Exercise goal
From the line containing "Screen dimensions: 1057x747" onward, retype each line of the entries below exactly, last line included.

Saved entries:
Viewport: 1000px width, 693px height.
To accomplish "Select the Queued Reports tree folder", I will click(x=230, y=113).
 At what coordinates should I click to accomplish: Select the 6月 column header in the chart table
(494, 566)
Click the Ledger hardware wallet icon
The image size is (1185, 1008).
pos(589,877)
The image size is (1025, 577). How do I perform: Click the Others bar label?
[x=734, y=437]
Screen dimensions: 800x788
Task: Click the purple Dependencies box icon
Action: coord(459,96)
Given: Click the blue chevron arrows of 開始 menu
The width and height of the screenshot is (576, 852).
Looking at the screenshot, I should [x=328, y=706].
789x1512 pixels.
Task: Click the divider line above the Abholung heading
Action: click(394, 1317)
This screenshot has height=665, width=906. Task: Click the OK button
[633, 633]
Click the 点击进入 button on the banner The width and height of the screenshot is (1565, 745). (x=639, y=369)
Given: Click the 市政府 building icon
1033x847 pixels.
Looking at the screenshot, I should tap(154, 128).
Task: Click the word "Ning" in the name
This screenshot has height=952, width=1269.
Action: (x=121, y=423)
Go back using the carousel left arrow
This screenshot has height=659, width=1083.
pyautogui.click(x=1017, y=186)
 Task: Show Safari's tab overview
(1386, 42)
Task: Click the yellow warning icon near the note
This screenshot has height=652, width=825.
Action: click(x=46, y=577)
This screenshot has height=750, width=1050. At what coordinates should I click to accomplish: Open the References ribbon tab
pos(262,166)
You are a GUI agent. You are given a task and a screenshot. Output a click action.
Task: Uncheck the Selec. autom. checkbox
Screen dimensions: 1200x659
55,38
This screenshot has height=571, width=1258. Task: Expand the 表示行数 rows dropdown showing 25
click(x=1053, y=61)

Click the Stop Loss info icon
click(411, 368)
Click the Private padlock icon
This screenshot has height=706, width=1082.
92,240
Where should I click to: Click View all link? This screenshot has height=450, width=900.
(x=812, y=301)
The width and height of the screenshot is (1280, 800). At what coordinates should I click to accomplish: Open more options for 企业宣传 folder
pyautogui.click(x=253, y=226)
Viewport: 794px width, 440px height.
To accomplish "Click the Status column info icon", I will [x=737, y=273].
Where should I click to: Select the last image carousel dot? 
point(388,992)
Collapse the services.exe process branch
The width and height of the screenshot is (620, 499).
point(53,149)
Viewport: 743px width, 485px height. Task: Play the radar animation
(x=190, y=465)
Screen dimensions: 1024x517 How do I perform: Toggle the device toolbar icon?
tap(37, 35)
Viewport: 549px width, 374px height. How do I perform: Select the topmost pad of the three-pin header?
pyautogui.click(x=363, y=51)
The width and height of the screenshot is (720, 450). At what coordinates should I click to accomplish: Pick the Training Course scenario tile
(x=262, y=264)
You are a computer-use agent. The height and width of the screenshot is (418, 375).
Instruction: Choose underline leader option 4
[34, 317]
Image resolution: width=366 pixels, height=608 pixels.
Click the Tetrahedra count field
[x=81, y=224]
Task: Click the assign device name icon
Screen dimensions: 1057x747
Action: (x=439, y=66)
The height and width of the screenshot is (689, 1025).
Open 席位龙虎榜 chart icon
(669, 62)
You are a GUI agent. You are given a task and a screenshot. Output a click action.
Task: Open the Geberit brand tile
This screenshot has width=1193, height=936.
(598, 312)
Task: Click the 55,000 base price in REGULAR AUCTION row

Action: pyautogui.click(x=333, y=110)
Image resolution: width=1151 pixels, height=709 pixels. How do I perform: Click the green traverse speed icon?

Result of this exercise
Screen dimensions: 1057x747
Action: (x=439, y=66)
The height and width of the screenshot is (689, 1025).
Open 席位龙虎榜 chart icon
(669, 62)
You are a GUI agent. You are given a task and a screenshot. Output a click action.
Task: Open the Geberit brand tile
This screenshot has width=1193, height=936.
(598, 312)
Task: Click the 55,000 base price in REGULAR AUCTION row

Action: pyautogui.click(x=333, y=110)
Image resolution: width=1151 pixels, height=709 pixels. How do I perform: Click the green traverse speed icon?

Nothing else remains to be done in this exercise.